O presidente da Sociedade Brasileira de Pediatria aborda o ocorrido com uma visão profissional, técnica e política, comme il faut.
Não dá para ficar calado.
UTI de recém-nascidos sem pediatras
Médico, professor titular da UnB e
presidente da Sociedade Brasileira de Pediatria
A assistência pediátrica da atualidade baseia-se em evidências científicas seguras para não errar no desempenho. Lidar corretamente com a saúde do ser humano em formação requer conhecimentos ilimitados em extensão e profundidade. O menor descuido pode gerar conseqüências danosas e irreversíveis para o futuro cidadão. Porém, o cuidado médico não pode ser entendido como missão solitária. Implica participação de profissionais de outros ramos, ambiente adequado, equipamentos indispensáveis, disponibilidade de insumos necessários e remuneração à altura da extrema responsabilidade que lhe cabe.

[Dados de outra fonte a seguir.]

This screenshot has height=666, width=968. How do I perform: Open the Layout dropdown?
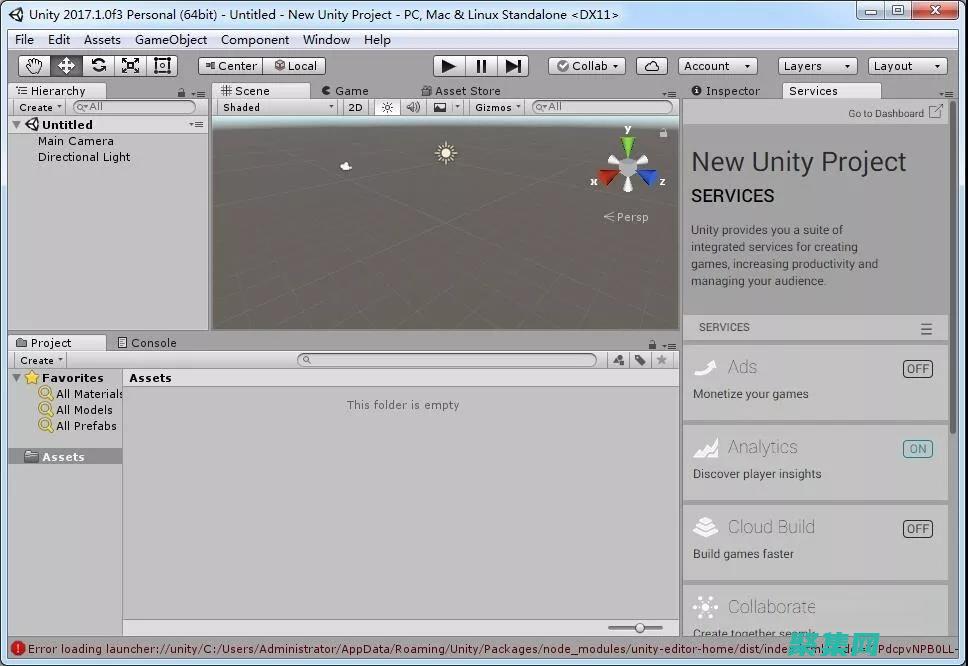(906, 65)
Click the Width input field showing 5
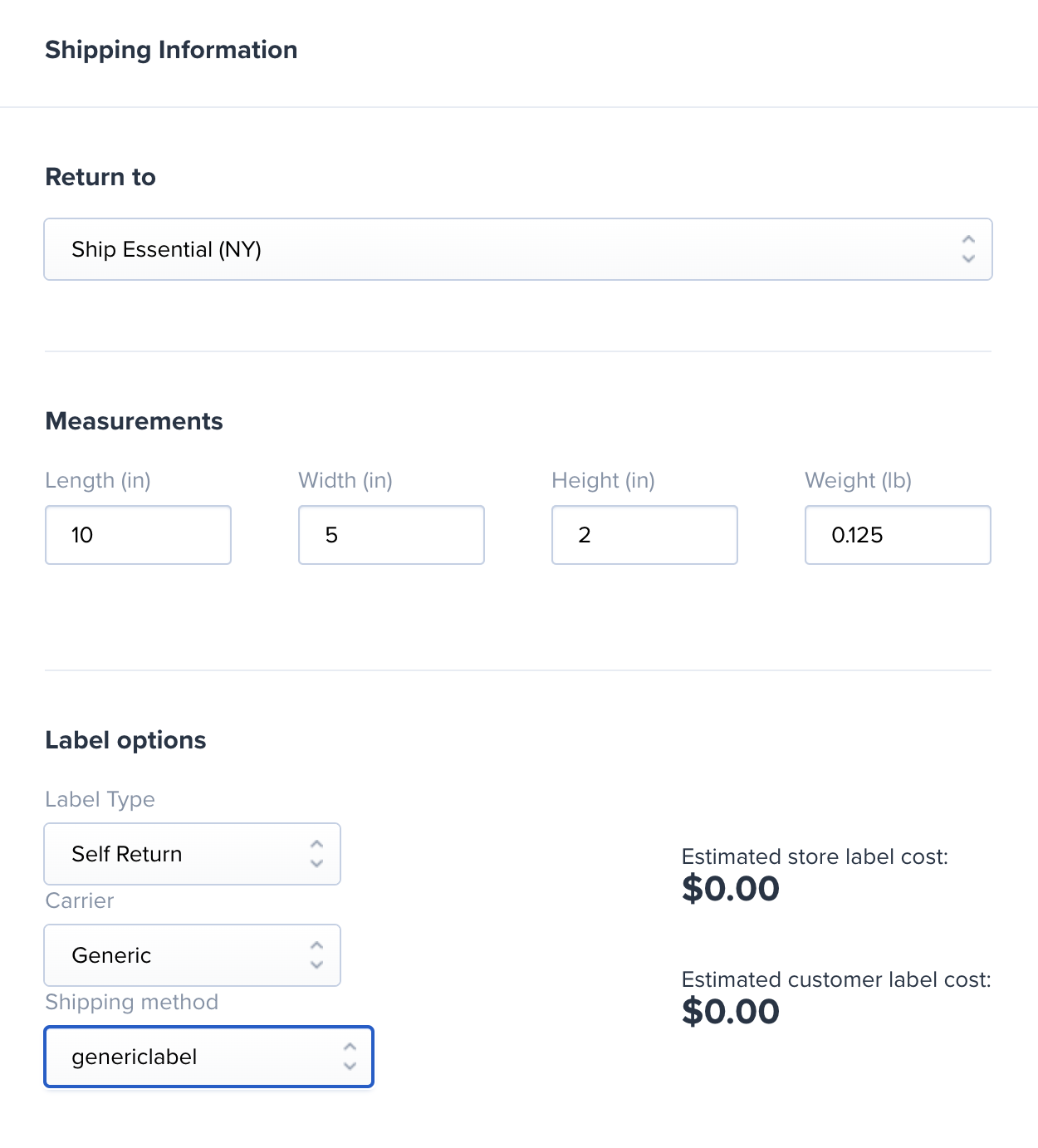Screen dimensions: 1038x1148 391,535
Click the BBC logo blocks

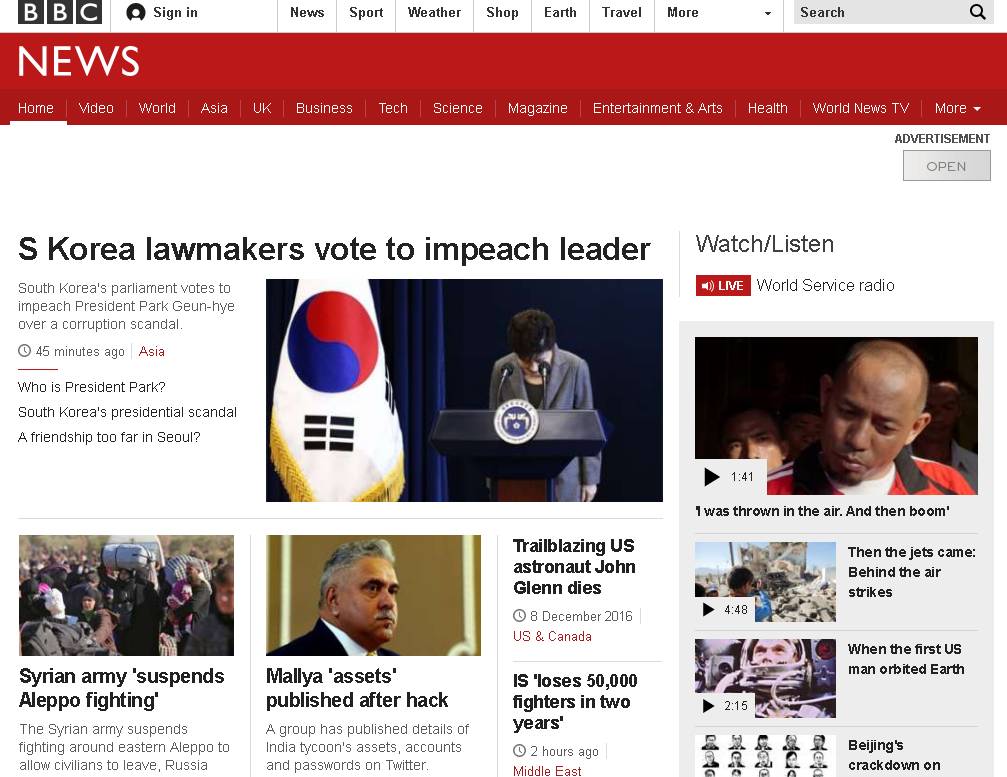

A evolução científica não cessa. Faz a sua parte. Revela segredos da vida, identifica fenômenos biológicos complexos e oferece recursos para controlá-los em benefício da saúde. Recém-nascidos com peso de 600g, sem qualquer chance de vida no passado recente, já podem sobreviver graças aos avanços médico-científicos do mundo moderno. O médico que exerce a arte e a ciência da cura com rigor ético é o principal agente das conquistas alcançadas no diagnóstico e na terapêutica de doenças que antes reduziam a qualidade e a duração da vida. Contribui para a promoção e a recuperação da saúde das pessoas.
As virtudes da pediatria são reconhecidas pela sociedade, mas seu valor não é respeitado pelas políticas públicas, nem pela saúde suplementar. O pediatra sobrevive precariamente em atividades estressantes, na insalubridade de locais indignos, na insegurança de empregos humilhantes. Busca situar-se no injusto cotidiano de um mercado de trabalho em que presta serviços de complexidade crescente e recebe salário decrescente. Perde saúde, exaure-se, envelhece precocemente. Mas não se desencanta. Mantém o compromisso com a vida humana.
A mais recente tragédia de uma UTI neonatal, ocorrida em Belém, mostra o desprezo do sistema público de saúde para com os direitos da criança e os de seus cuidadores. É apenas mais uma. Tão banalizada como outras. Situações semelhantes multiplicam-se na rede de assistência ao parto e ao recém-nascido no país. Representam novos desastres anunciados. Basta analisar a condição de funcionamento das UTIs neonatais do SUS para se confirmar o risco iminente. As medidas adotadas para evitá-lo, sempre paliativas, são inócuas. Apenas adiam a data da próxima catástrofe.
Não dá mais para enfrentar os desafios da saúde da infância com simplificações que visam somente economizar recursos orçamentários. O atendimento médico da criança, em particular do recém-nascido, exige diferenciação profissional cada vez mais refinada em função das peculiaridades do organismo em transformação, no ciclo único da vida destinado ao crescimento e ao desenvolvimento do novo ser. A assistência pediátrica qualificada é, pois, investimento do qual depende a evolução da própria sociedade. Qualquer política que ignore uma evidência tão elementar distancia-se do progresso social. Não leva a lugar algum. Pior, retira das crianças pobres o acesso ao nível de cuidados médicos a que têm direito por força dos princípios de igualdade e universalidade em que se fundamenta o SUS.
Em todas as crises do atendimento de crianças pelo sistema público de saúde, a reação dos gestores é a mesma. Atribuem-nas à falta de pediatras. Ocultam a verdade. O Brasil tem 20 pediatras para 100 mil habitantes, proporção superior à dos países europeus e suficiente para a taxa de fertilidade de 1,8, atingida em 2007. O problema é a distribuição desigual desse médico nas distintas regiões do país, com grande escassez de pediatras nos municípios do interior, sobretudo na rede de unidades do SUS. Ao invés de remunerá-los à altura do que a assistência pediátrica representa para a sociedade, os gestores preferem substituí-los por profissionais sem preparo para cuidar da saúde da criança. Inspiram-se na antiga solução chinesa do médico pé-descalço, barata, mas superada pelo tempo porque desqualificada.
O cuidado com a vida do ser humano em crescimento não é menos importante, por exemplo, que a ação de um juiz de direito para o progresso da sociedade. São equiparáveis em valor. A promoção da justiça por juízes pés-descalços seria também inconcebível. Se o salário pago pelo SUS fosse igual ao do juiz de direito, não faltariam pediatras no serviço público, nem no interior do país. No entanto, a remuneração do médico formado para assistir a criança é 10 vezes menor que a do juiz. Por isso, não adianta construir e equipar UTIs neonatais. Estarão cheias de recém-nascidos e vazias de pediatras.